第1章 プロローグ。
「お前は受験生だと言う自覚を持て!」
「うす。すみません」
「お前、地頭は1つ抜けているのに、授業中は爆睡するわ、提出物は誤魔化すわ、……俺はお前が心配過ぎて食い物が喉を通らん」
「二日酔いの胃もたれでは?」
「ご名答」
先生も校長に巻き込まれて大変だなぁ。
何かいい薬知らねぇ?と聞かれたのでパパさんが使っていたものを勧めておいた。
受験かぁ。頑張れば進学校も受かるだろうけどヒーロー志望でない私にはほとんどの進学校は意味を成さない。
結局受けることにしたのは近場の明星高校。
公立校のパンフレットから目隠しして選んだ。なんて言えない。
家に帰ってみれば、豪勢な料理が並ぶ。いつもの事なので慣れっこだ。
此処は朝から天ぷらやロールキャベツが並ぶ家。胃もたれには強い家庭です。
「ただいま帰りました。おばあちゃん、今日もすごいですね、刺身?」
「そうなのよ~。真莉ちゃんが頑張れるように。ばあちゃんよ、真莉ちゃんが刺身食べたいべなぁって思って。買って来たのよ」
うちのばあ様。
元気いっぱい、無個性なのになんでもやっちゃうスーパーばあちゃん。
粘土で綺麗なお人形さんや編み籠のバックを作ったり、お洋服のお直ししたり、とにかくハイスペック。
朝から天ぷら揚げたりするのもこの方。
ただし、財布の紐が緩い。
「姉ちゃんおかえり!」
「ただいま、優太」
弟、ゆうた。
自然な流れで抱きしめる。小猿のような可愛い見た目と中身。可愛い顔して腹筋割れてる吹奏楽部員。
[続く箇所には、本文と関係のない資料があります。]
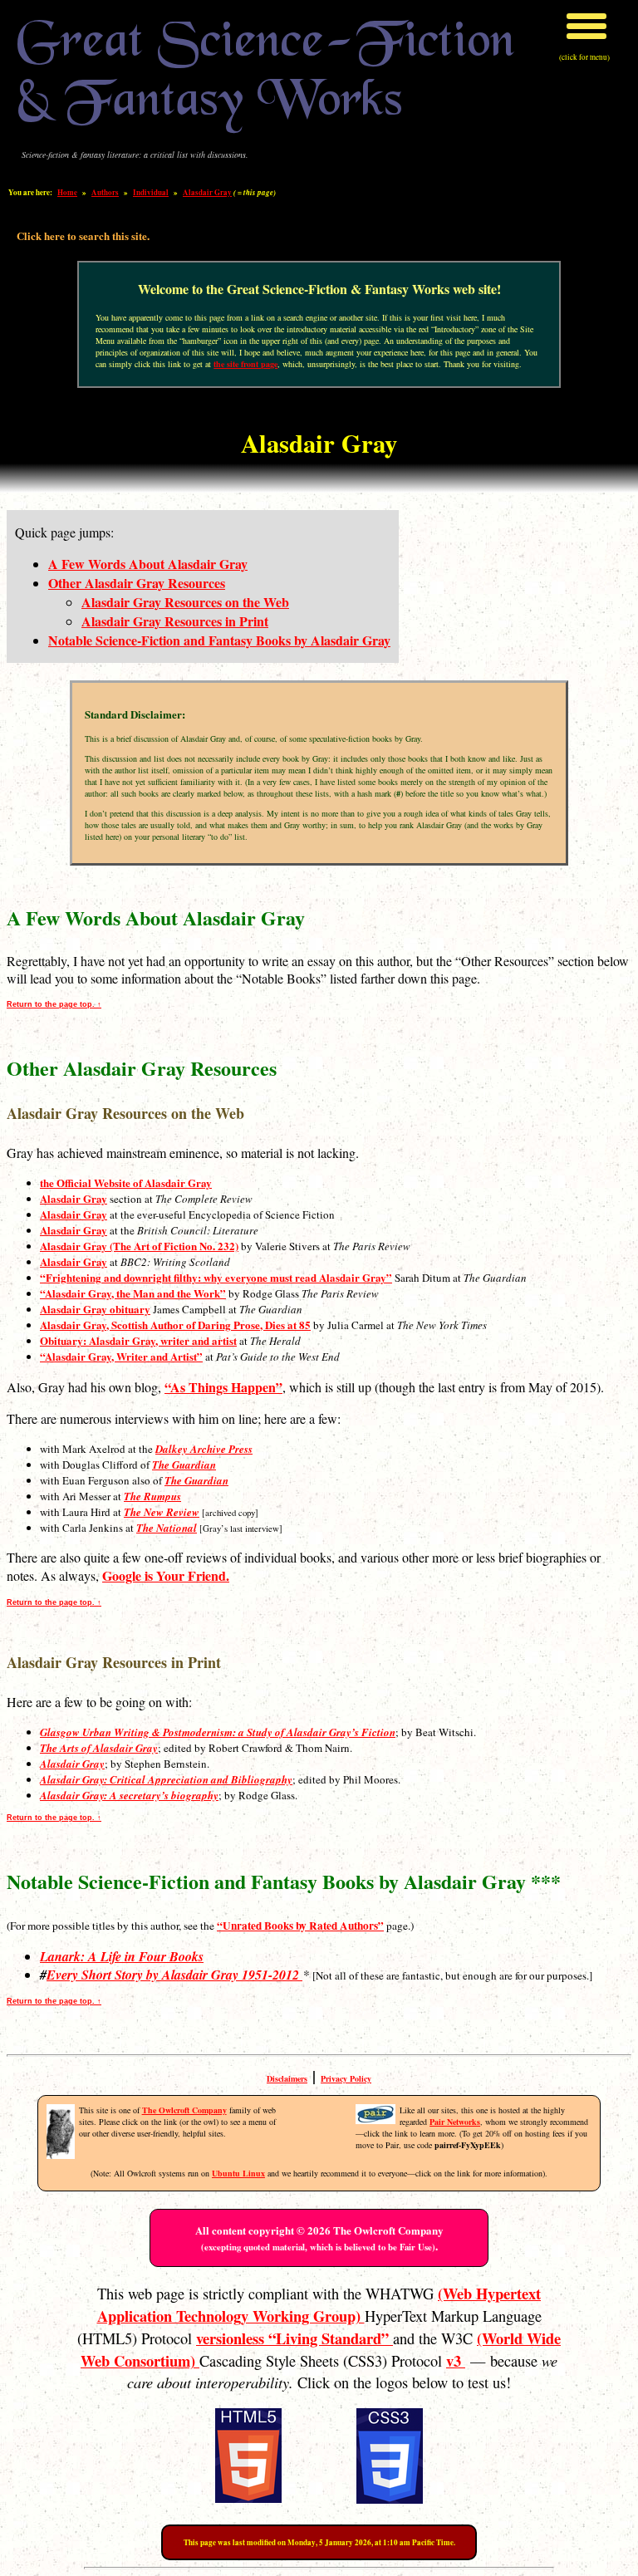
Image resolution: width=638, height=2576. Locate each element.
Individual (151, 192)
ただし、極度のゲーム依存でケータイゲーム機が生命線。個性はバーチャル。ゲームの中に入り好き放題することができる。プログラミングされていることが条件なのでアニメには入れない。
これまた一般には没個性と呼ばれるもの。
うちの家系は無個性が強くて私と弟の代からの個性持ち(父方の祖父母の個性が隔世遺伝した)
没個性だろうが、私達自身が個性を気に入っているので問題ない。
刺身を頬張りながら、ぼーっと考えていたため、弟が呼んでいることに気づかなかった。
「姉ちゃんってば!見て!教科書に乗ってる人出てるよ!」
「ん〜……え!?この人死んじゃったの?」
現実に引き戻され、ニュースの画面を見ると緊急速報で訃報が流れていた。